History
- Name: Pine Tree Mariner (1953–1956); Mariposa (1956–1982); Jin Jang (1982–1992); Queen of Jin Jang (1992–1995); Heng Li (1995–1996);
- Operator: US Marine Corps; Matson Lines; Pacific Far East Line; China Ocean Shipping Company;
- Builder: Bethlehem Shipbuilding Corporation Quincy, Massachusetts
- Launched: 1952
- In service: 1953
- Out of service: 1995
- Identification: IMO number: 5225370
- Fate: Scrapped at Alang, India, 1996

General characteristics
- Type: Cargo ship (as Pine Tree Mariner) Ocean liner (as Mariposa)
- Tonnage: 14,812 GRT
- Length: 604 ft
- Beam: 76 ft
- Draft: 29.9 ft
- Depth of hold: 44.6 ft
- Decks: 5
- Installed power: steam turbines 28,450 SHP
- Propulsion: two propellers
- Speed: 20 kn
- Range: 12,000 nm at 15 kn
- Boats & landing craft carried: 20 x lifeboats
- Capacity: 365 passengers
- Crew: 359

= SS Mariposa (1953) =

Passenger ship

The passenger ship Mariposa, originally built as the freighter Pine Tree Mariner, was in operation for over 40 years.
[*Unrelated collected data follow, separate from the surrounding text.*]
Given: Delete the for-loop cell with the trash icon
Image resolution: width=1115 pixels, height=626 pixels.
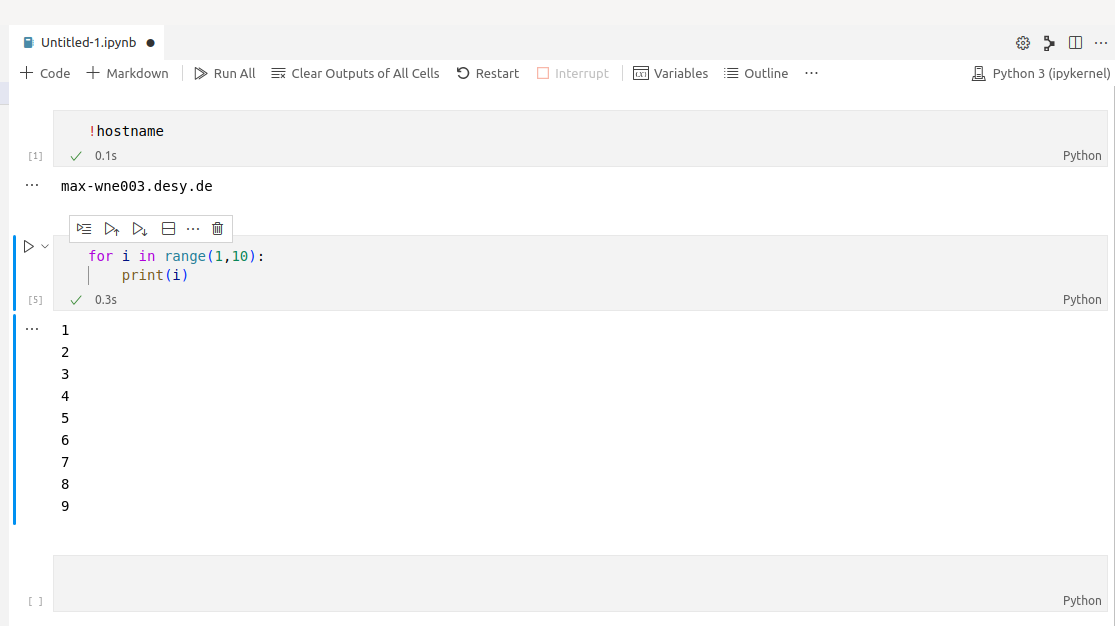Looking at the screenshot, I should tap(217, 229).
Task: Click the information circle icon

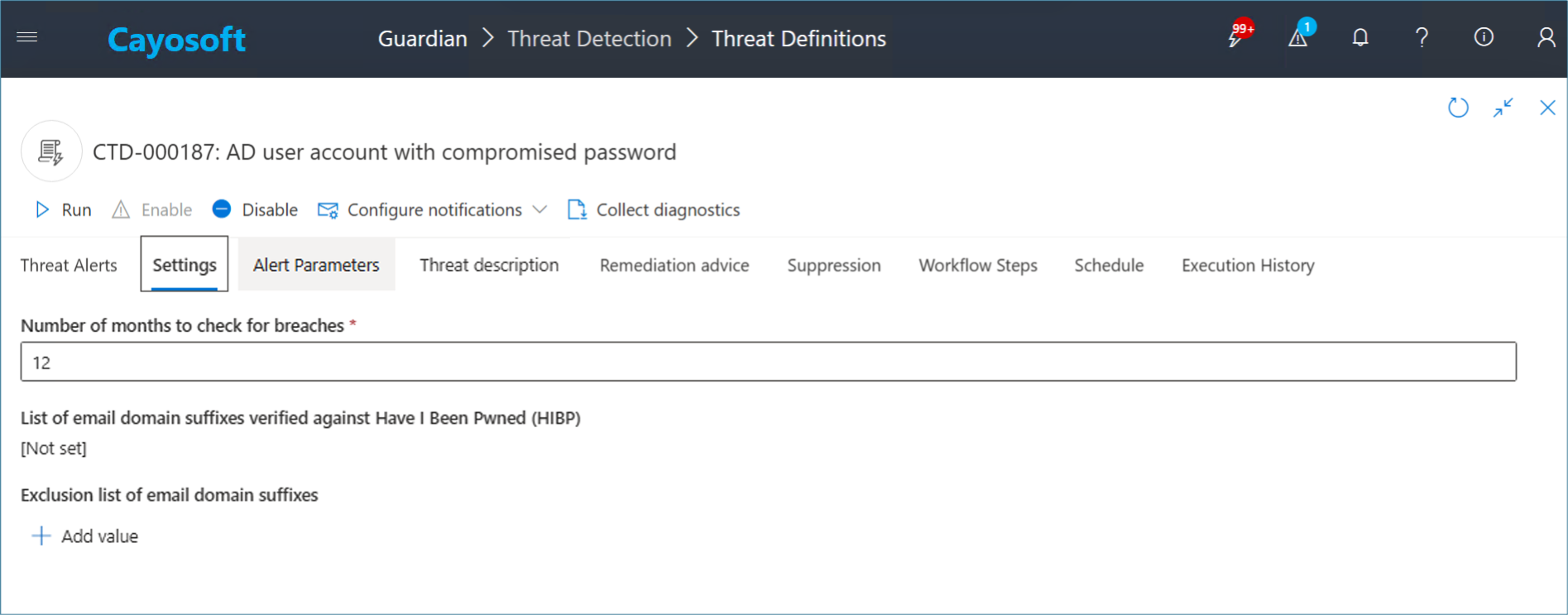Action: coord(1484,37)
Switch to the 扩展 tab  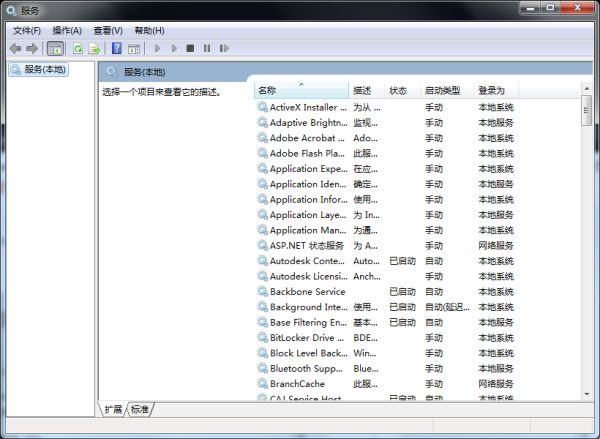(x=112, y=409)
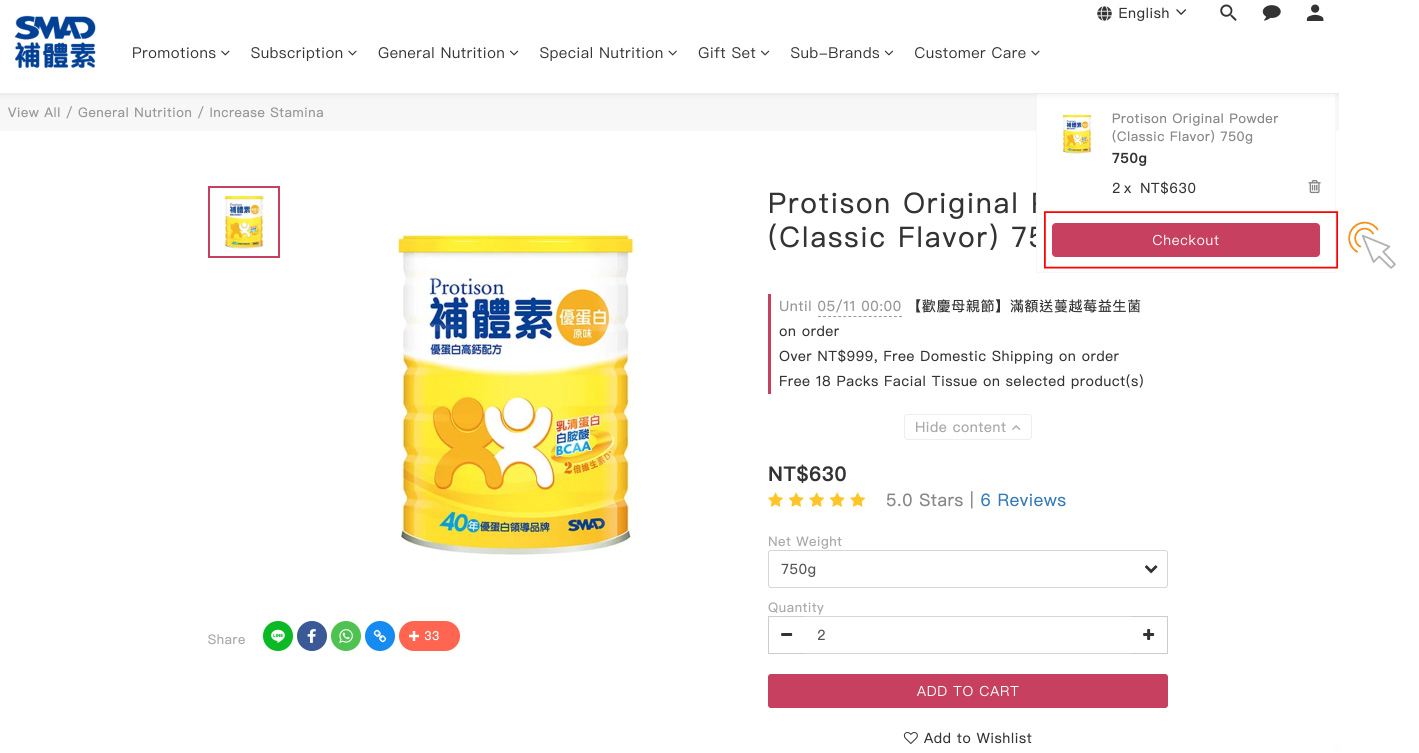Decrease quantity with minus button
Screen dimensions: 1419x753
coord(787,635)
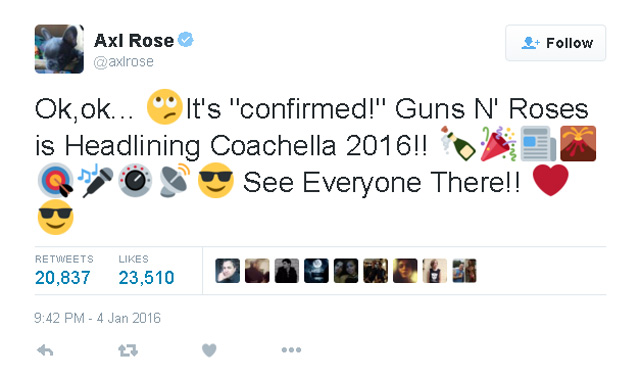Screen dimensions: 640x377
Task: Click the blue verified badge
Action: [x=186, y=40]
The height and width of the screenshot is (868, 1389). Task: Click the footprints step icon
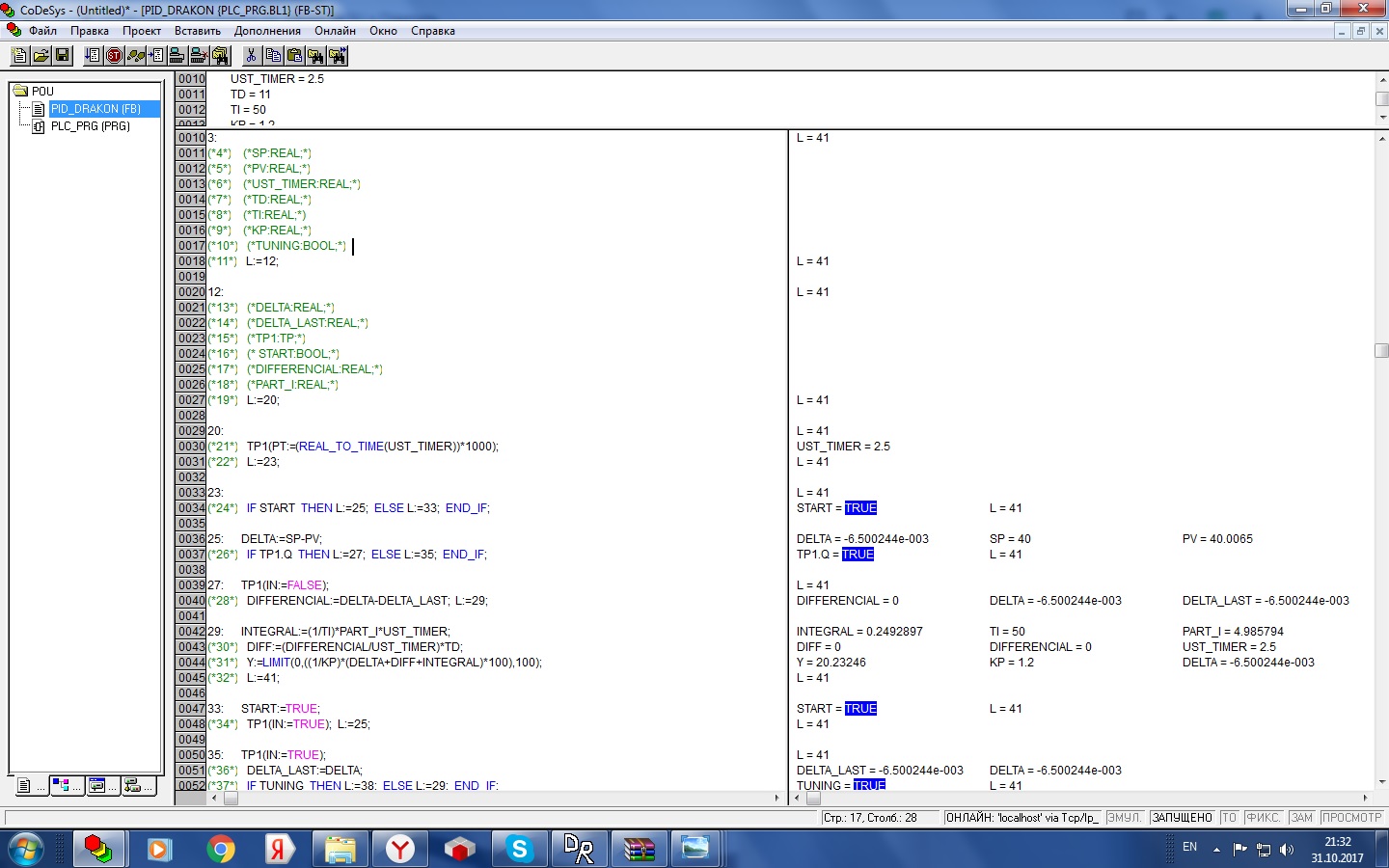pyautogui.click(x=136, y=56)
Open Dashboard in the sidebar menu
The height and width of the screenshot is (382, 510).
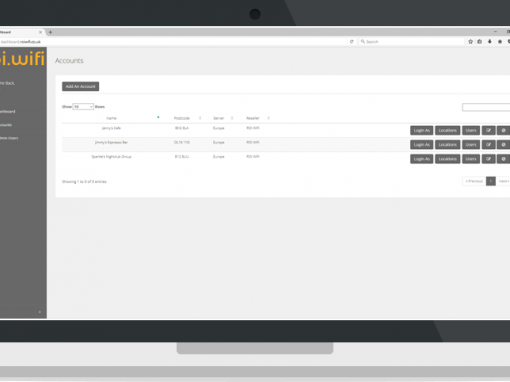pyautogui.click(x=8, y=111)
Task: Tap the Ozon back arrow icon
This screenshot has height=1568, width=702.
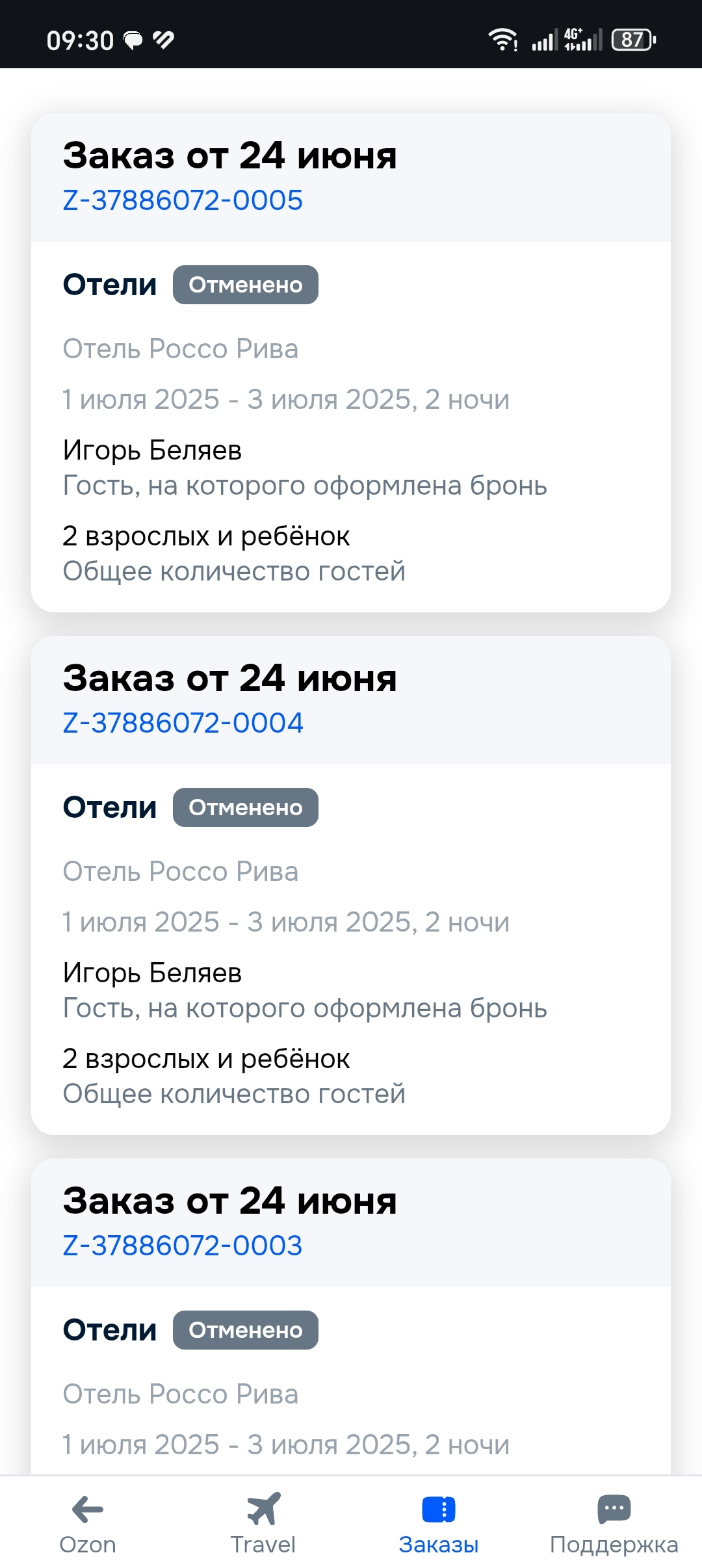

It had five passenger decks and various amenities including an outdoor pool on the boat deck and the cinema on the lower decks.

== History ==
=== As a freighter ===
In November 1952, the ship was launched at the Bethlehem Shipbuilding shipyard in Quincy as a turbine general cargo freighter Pine Tree Mariner of the type C4-S-1a (Mariner class). In 1953, the US Maritime Commission took over the ship, which was intended for use by the US Marine Corps.

=== Conversion to a combined freighter/passenger ship ===
After the US shipping company Matson Navigation Company took over the ship in 1955/56, it sent the Pine Tree Mariner to the Willamette Iron & Steel Corporation shipyard in Portland, Oregon, where it was converted to a combined ship of the MARAD type P2-S1-1g. After delivery, the converted ship was renamed Mariposa and began its combined passenger and freight service between San Francisco, Honolulu, Auckland and Sydney on October 27, 1956, together with the .

=== Pacific Far East Line and uncertain years ===
In 1971, Matson sold the pair of ships Mariposa and Monterey to the shipping company Pacific Far East Line, also based in San Francisco, which used both ships on Pacific cruises until 1978 and laid them up in 1978 when government subsidies to maintain the service ended. In 1979, it was sold to the airline President World Airways from San Francisco, which had the ship towed to Japan in November 1980. After arriving in Japan in January 1981, the ship was laid up there before being returned to the Pacific Far East Line in 1981. In 1983, the shipping company China Ocean Shipping acquired the Mariposa, renamed her Jin Jiang and used her on the Shanghai-Hong Kong route. In 1992 she was renamed Queen of Jin Jiang, followed by another renaming to Heng Li the following year. After thirteen years of service in Asia, the Heng Li finally arrived in India for demolition in the spring of 1996.